Ainsi, l’art abstrait a franchi le pas dès l’âge de bronze. Il a parcouru l’Europe suivant un circuit allant de la Bretagne (où se trouvent les Dalles du Morbihan), à l’Égée, en passant par l’Espagne puis l’Égypte, l’Abyssine, l’Asie-Mineure et par-delà le continent asiatique, avant de revenir fermer la boucle dans les pays scandinaves. De cette époque en plein âge de fer date la création de motifs et d’éléments: spirales, rouelles, cercles, bandes, oves, tous d’origine symbolique, et qui, employés par la suite dans des buts strictement décoratifs enrichiront, plastiquent, non seulement les objets usuels ou de parure par la variété de leurs dispositifs, mais aussi par leur fluide protégeront le porteur ou le propriétaire de ces mêmes objets.

» **Énoncé A**
Répondez à ces questions d'après l'extrait :
(i) Dans quelle région se trouvent les Dalles du Morbihan ?
(ii) Dans quels pays le circuit revient-il fermer la boucle ?
(iii) Quels motifs d'origine symbolique sont énumérés ?
» **Énoncé B**
Ces affirmations sont-elles conformes à l'extrait ? Répondez par oui ou non, avec les mots décisifs du texte.
(i) Le circuit de l'art abstrait passe par l'Espagne.
(ii) Les motifs énumérés sont d'origine décorative.
(iii) Le circuit part des pays scandinaves.

» **Données fournies**
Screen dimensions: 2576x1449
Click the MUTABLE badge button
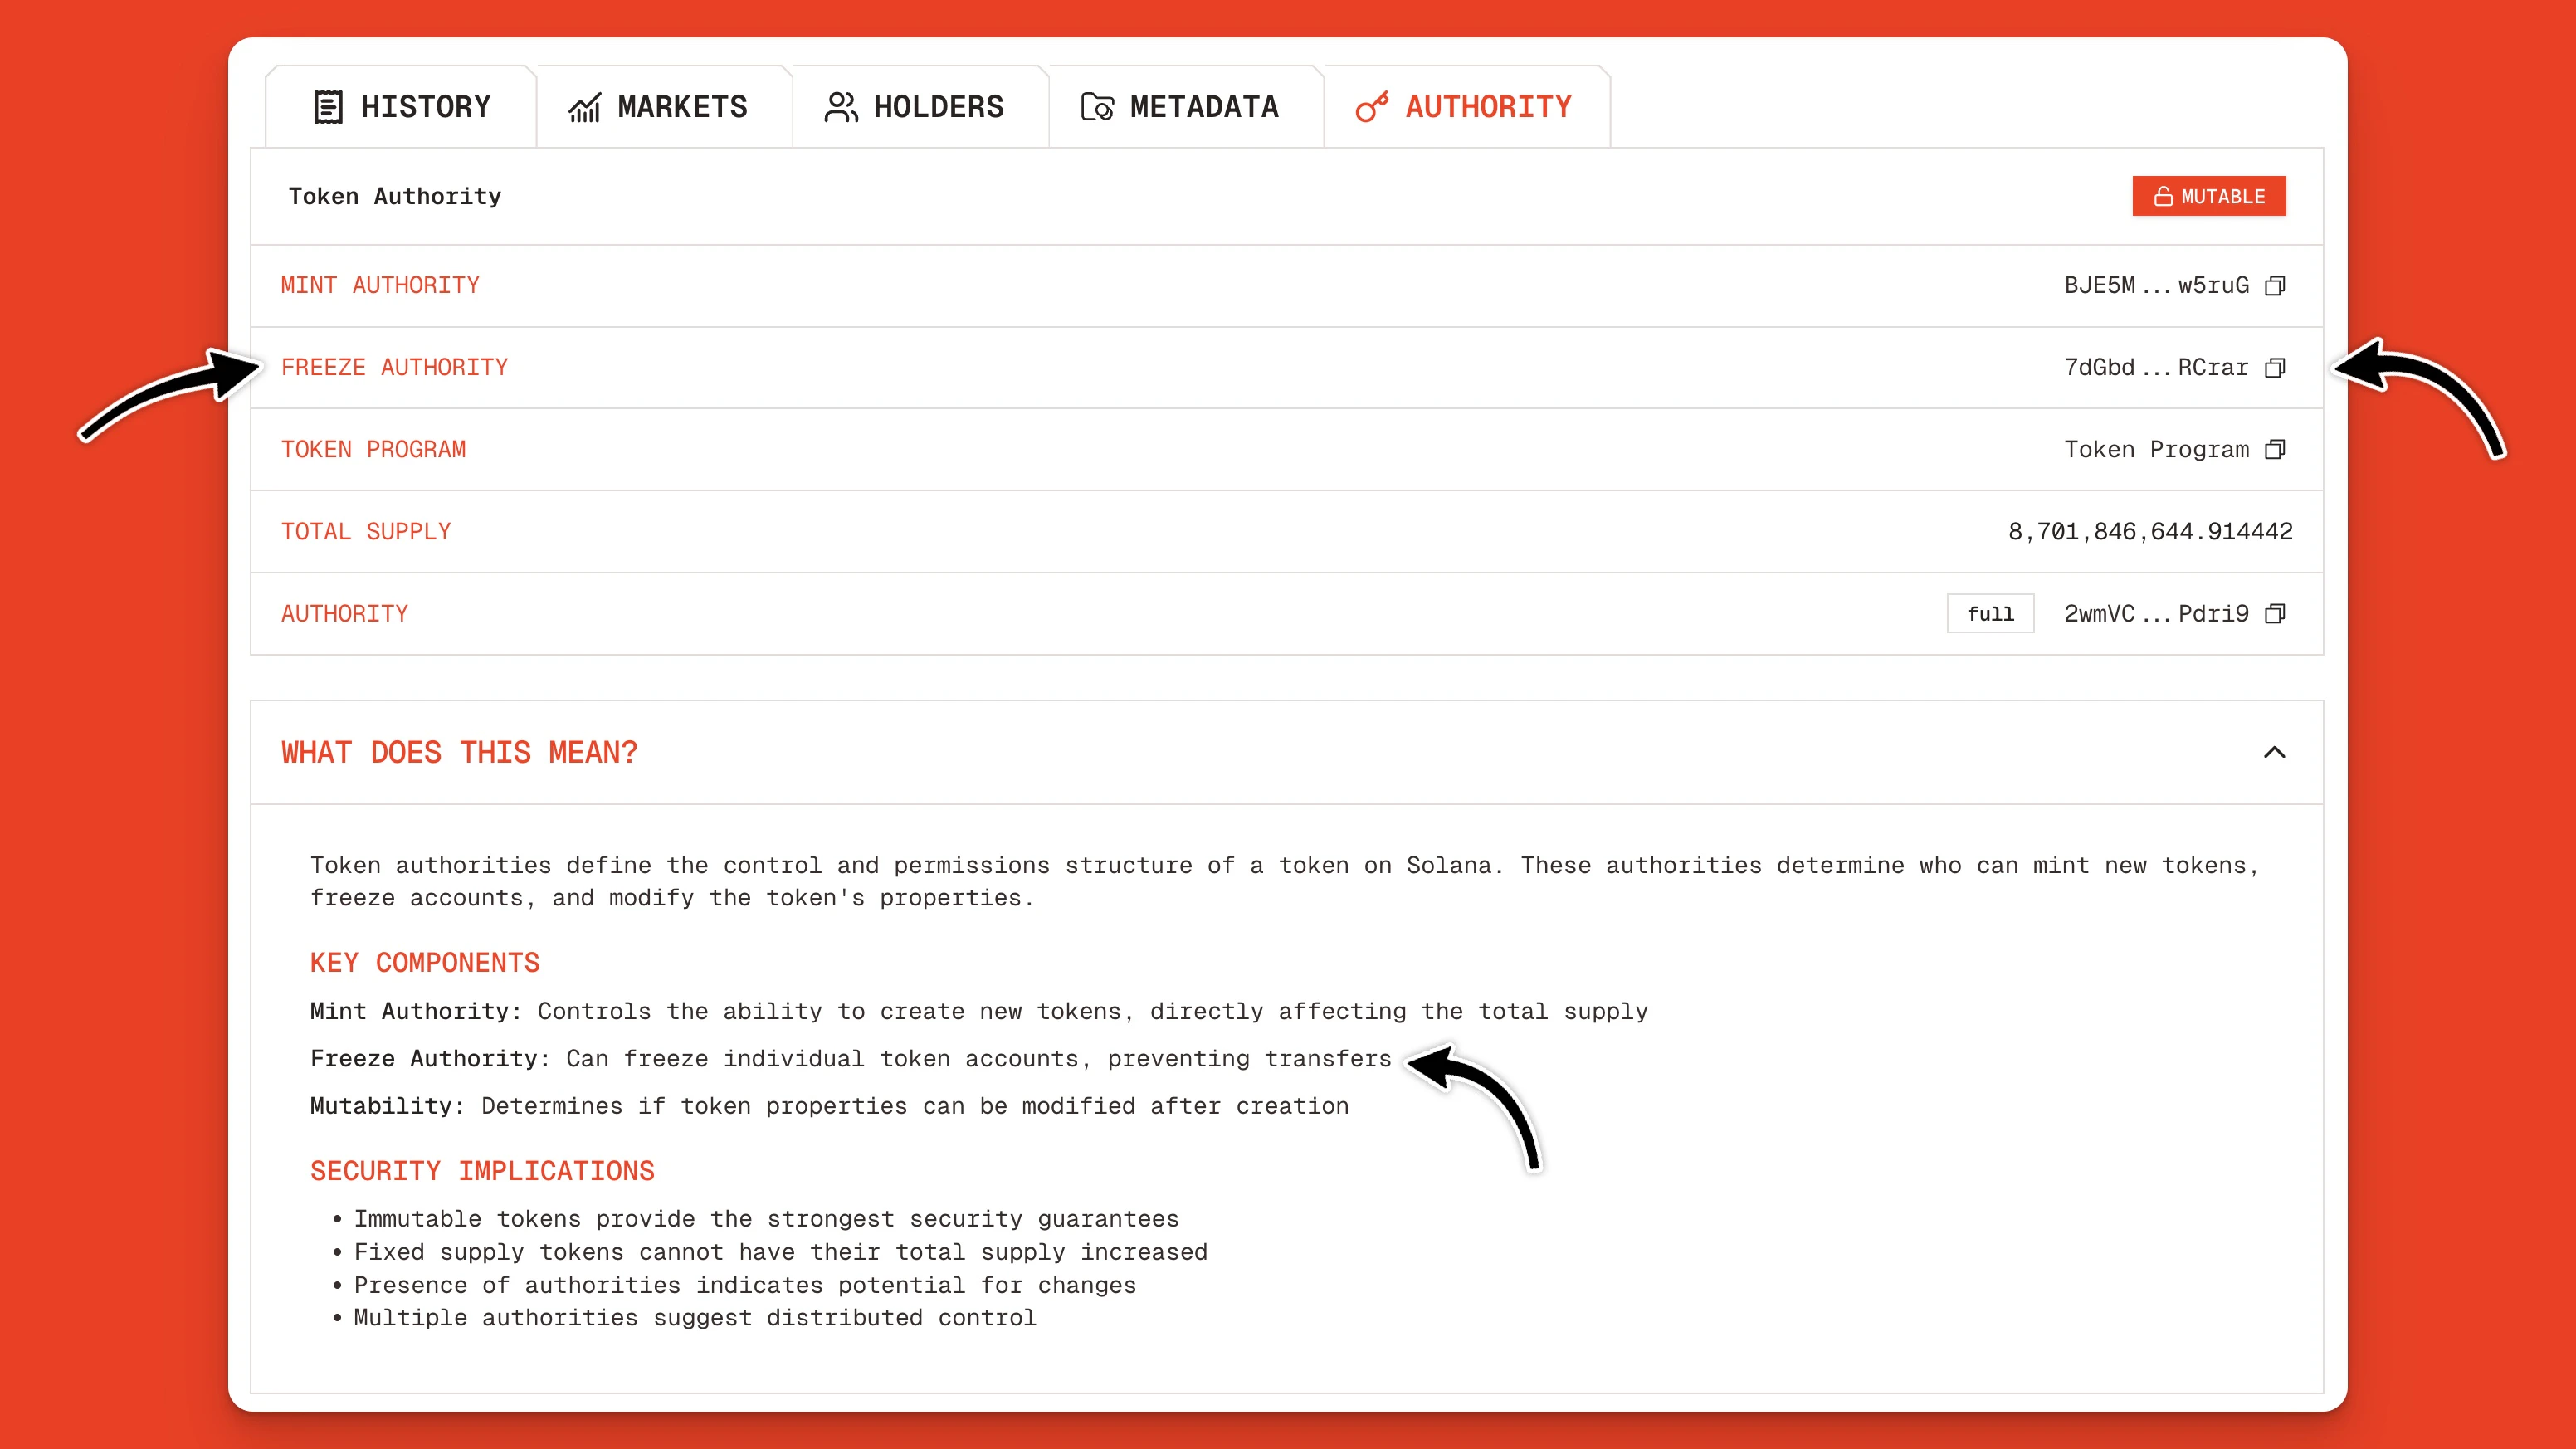tap(2209, 196)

» **Solution A**
(i) En Bretagne.
(ii) Dans les pays scandinaves.
(iii) Les spirales, les rouelles, les cercles, les bandes et les oves.

» **Solution B**
(i) Oui : « en passant par l’Espagne puis l’Égypte ».
(ii) Non : « tous d’origine symbolique ».
(iii) Non : « un circuit allant de la Bretagne ».